╭─ Records for processing
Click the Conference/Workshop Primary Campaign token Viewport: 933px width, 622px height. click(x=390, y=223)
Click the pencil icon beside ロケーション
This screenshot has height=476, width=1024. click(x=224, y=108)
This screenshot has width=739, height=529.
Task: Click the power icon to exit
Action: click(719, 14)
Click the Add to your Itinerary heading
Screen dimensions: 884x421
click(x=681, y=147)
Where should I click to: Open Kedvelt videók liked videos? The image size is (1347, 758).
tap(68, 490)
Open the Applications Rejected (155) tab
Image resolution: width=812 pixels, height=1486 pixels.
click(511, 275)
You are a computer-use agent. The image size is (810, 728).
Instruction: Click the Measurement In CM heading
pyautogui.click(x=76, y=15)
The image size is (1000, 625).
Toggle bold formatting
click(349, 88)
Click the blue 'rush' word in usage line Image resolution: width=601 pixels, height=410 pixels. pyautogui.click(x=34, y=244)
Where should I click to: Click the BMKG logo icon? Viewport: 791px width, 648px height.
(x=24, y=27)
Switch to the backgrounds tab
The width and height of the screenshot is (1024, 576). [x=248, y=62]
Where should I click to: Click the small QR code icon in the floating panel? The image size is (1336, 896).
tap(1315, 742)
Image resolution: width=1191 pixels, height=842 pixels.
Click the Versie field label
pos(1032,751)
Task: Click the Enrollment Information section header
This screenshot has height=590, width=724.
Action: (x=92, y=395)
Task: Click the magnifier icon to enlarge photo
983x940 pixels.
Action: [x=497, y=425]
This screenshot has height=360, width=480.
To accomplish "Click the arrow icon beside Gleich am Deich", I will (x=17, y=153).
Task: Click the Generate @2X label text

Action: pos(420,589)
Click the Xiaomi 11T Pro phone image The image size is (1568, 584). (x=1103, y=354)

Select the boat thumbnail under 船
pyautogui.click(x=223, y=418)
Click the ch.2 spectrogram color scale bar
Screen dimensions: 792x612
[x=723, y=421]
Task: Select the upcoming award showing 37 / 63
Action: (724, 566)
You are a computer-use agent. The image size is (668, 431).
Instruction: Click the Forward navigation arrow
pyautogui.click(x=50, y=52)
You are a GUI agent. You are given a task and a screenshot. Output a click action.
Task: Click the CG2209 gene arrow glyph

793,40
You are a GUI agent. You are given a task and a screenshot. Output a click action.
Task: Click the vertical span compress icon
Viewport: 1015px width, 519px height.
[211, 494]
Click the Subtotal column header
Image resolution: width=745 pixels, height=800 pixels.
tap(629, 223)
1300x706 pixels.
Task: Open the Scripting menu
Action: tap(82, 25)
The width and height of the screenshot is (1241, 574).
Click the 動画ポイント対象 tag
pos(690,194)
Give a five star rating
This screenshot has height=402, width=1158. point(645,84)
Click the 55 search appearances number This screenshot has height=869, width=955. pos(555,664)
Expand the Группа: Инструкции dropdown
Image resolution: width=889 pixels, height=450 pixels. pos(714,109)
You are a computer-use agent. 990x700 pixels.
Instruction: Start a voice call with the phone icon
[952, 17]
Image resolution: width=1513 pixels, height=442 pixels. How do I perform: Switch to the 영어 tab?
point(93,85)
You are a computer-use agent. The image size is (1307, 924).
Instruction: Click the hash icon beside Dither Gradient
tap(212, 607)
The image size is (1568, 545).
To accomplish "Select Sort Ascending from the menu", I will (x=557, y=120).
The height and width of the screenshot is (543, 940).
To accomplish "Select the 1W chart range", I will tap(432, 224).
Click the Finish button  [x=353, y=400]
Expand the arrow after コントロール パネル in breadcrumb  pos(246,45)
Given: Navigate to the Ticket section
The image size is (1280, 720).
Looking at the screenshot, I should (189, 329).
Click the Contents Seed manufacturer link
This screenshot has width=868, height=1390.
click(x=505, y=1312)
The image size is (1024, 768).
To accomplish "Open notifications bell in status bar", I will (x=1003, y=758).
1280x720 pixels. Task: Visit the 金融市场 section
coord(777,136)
╰─
# Your goal
Check how many lines in the entries contain "computer", and reply with that number alone.

# Result of this exercise
4